A Brightonian in Germany

I am a Brighton resident living this year in Jena, Germany.  Jena is a town of about 100,000 people in central/eastern Germany.  Most importantly for this blog, our family of four is here without a car.  Over the next nine months, I will be posting about our experiences with active transportation (biking, walking) and public transportation (bus, streetcar, train).

So far, it has been unequivocally great to be car-less.  Part of what makes it possible is our physical situation:

  • The children’s schools are a 4-minute and 7-minute walk away.  My husband’s office is a 20-minute bike ride away, 90% of which is on bike paths.

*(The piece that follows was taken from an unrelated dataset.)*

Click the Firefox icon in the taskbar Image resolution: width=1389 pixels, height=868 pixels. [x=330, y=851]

  • There is a grocery store basically next door to each of their schools.  (And with a refrigerator that’s probably 1/6 the size of our NY frig, there isn’t any temptation to buy lots of food that would then be difficult to lug on bike or foot.)

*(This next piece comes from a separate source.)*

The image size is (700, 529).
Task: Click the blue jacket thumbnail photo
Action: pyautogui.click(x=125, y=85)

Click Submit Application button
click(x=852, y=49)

  • The center of town is about 15-minutes away by foot, with safe sidewalks the whole way.
  • We are a 6-minute walk from a stop that is served by two streetcar lines and a bus.  I don’t think we’ve ever waited more than ten minutes to get into town.  This is in contrast to the bus we can take to work in Brighton, which is a 15-minute walk away and runs every 40-60 minutes weekdays and not at all on weekends.  The transit isn’t cheap, but it’s especially handy when the weather is rotten or one is carrying a heavy, bulky instrument (which we do twice a week to lessons).

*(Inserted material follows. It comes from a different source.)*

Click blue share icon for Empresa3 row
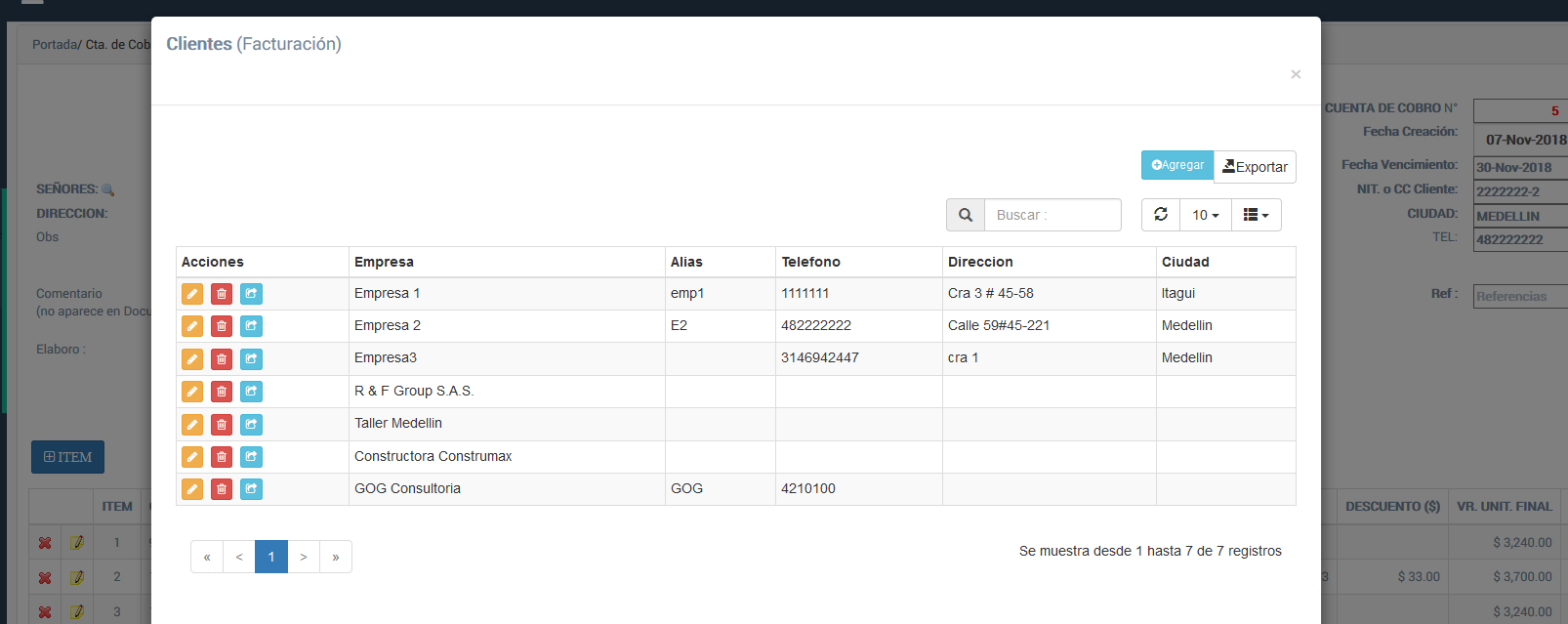1568x624 pixels. 251,359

  • Jena is in a river valley (the Saale, for the geographically inclined), so where we live and most of the places we go are FLAT.  There are steep hills all around the city, which are beautiful and are where a lot of people live.  If we were living up in the hills, we’d be getting a lot more exercise but would have needed more expensive bikes than the used ones we bought (see picture) , and we might not trust our children to bicycle independently as much as we do.